I lift my gaze to meet his, my heart pounding hard enough I’m sure he feels it.
“Besides, I still have my entire back.”
He leans in until the warmth of his breath ghosts across my lips.
“I’m saving that space for our kids.”
Everything inside me stills. Not with fear or uncertainty.
But with love so consuming, it breaks me open.
Our kids, our future, a life together.
I surge up before I can think, straddling him in one fluid motion, knees sinking into the mattress on either side of his hips. My hands cradle his face, palms cupping the heat of his cheeks, thumbs brushing the sharp lines of his jaw.
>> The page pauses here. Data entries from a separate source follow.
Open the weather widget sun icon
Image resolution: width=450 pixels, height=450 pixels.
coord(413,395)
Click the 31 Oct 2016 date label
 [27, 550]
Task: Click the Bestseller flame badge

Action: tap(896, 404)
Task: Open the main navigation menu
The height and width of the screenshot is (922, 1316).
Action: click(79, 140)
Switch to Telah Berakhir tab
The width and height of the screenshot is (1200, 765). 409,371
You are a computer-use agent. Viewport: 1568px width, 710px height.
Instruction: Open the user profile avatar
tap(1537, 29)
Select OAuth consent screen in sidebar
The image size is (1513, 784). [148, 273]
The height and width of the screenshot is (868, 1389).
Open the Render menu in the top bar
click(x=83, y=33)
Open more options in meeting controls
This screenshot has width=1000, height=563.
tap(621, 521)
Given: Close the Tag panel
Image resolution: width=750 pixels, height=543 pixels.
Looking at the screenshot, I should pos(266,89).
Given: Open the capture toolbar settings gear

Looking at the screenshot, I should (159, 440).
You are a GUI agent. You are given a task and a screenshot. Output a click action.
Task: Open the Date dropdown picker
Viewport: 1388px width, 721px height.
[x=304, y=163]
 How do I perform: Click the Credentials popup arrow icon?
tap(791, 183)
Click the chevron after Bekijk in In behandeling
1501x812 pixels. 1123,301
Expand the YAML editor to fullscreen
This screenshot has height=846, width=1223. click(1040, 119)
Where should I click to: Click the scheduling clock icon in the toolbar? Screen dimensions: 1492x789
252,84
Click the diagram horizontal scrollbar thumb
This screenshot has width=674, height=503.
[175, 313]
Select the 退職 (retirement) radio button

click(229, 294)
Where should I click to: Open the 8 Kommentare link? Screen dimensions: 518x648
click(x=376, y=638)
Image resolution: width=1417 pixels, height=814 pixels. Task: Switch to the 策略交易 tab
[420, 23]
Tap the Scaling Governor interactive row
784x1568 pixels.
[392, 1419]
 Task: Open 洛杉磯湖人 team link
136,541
His eyes lock on mine. Wide. Shining. His chest rises too fast, like he can’t keep up with his breath.
His hands find my hips. Tight. Unmoving. Like he’s anchoring himself. Or maybe bracing.
I don’t say a word. I don’t need to. Everything I am is already in my touch.
His gaze drops to my mouth like it hurts to look, and his tongue darts out to wet his lips. He watches me like he’s afraid to move, like I might vanish if he blinks.
And then I kiss him.
Hard .
Not soft and searching, but like I need his mouth to quiet the chaos he’s ignited inside me.
He groans into the kiss, his hands fly to my waist, pulling me down harder against him. His lips move with mine, hot and open and desperate, no restraint, no control, just years of longing unleashed in a flood.
I thread my fingers through his hair and pull gently, angling his mouth beneath mine. I deepen the kiss, sliding my tongue against his with a hunger that borders on reckless. He moans, the sound going straight through me, pure fire, and I chase it with another kiss, wetter this time, messier.
Our mouths clash and slide, breathless, ravenous. My hips roll against him, seeking friction, and when his hard cock is beneath me, a needy moan tears from my throat.
And he’s as gone as I am.
His hands move, one pressing to the small of my back, the other sliding up my spine, steadying, guiding, grounding. But nothing about this is grounded.
I’m in freefall. And I don’t want to stop.